„Russland sieht sich längst im Krieg mit dem gesamten Westen“, sagte Kiesewetter der „Rheinischen Post“ (Freitagsausgabe). „Das heißt, auch Deutschland ist längst Kriegsziel, ob wir das wollen oder nicht.“
Kiesewetter verwies dabei auch auf Äußerungen des Präsidenten des Bundesnachrichtendienstes (BND), Bruno Kahl, am Mittwochabend. „Der BND-Präsident hat mit seinen deutlichen Worten und der eindringlichen Warnung recht, dass Russland sich auf einen Krieg gegen die Nato vorbereitet“, sagte er.
Der CDU-Politiker nannte als Indizien unter anderem die Militarisierung Russlands und die Kriegswirtschaft sowie den Umstand, dass die von Russland besetzten ukrainischen Gebiete „quasi zu Militärbasen umfunktioniert“ würden. „Wir sehen die Zunahme und Intensität hybrider Angriffe, die eine Vorstufe dieses russischen Krieges sind“, fügte Kiesewetter hinzu.

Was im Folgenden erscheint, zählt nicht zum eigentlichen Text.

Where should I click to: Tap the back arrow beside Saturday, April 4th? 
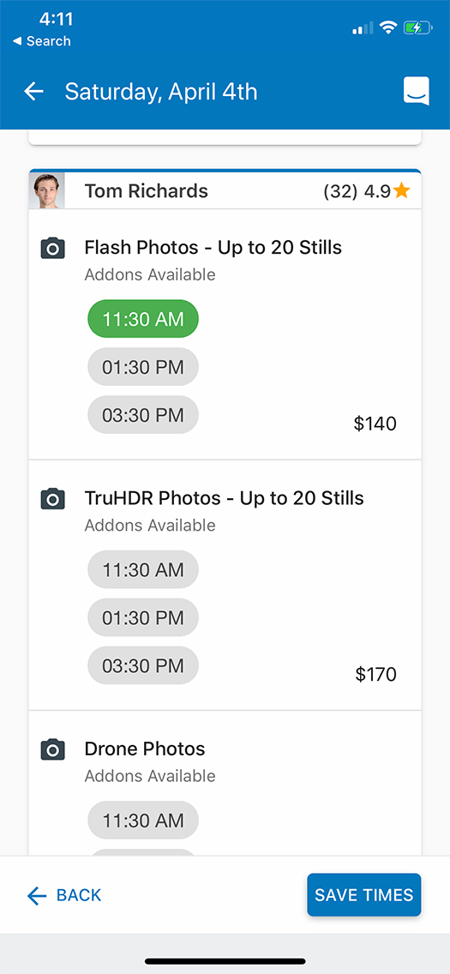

„Solche Vorstufen des Krieges dienen nicht nur dem gezielten Austesten des Artikels 5 der Nato, sondern zur Vorbereitung und Begleitung eines konventionellen Angriffs.“ Artikel 5 des Nordatlantikvertrags regelt den sogenannten Bündnisfall: Demnach wird ein Angriff auf ein Nato-Mitglied als Angriff auf alle Nato-Staaten gewertet. Die Bündnispartner müssen dem angegriffenen Land Beistand leisten.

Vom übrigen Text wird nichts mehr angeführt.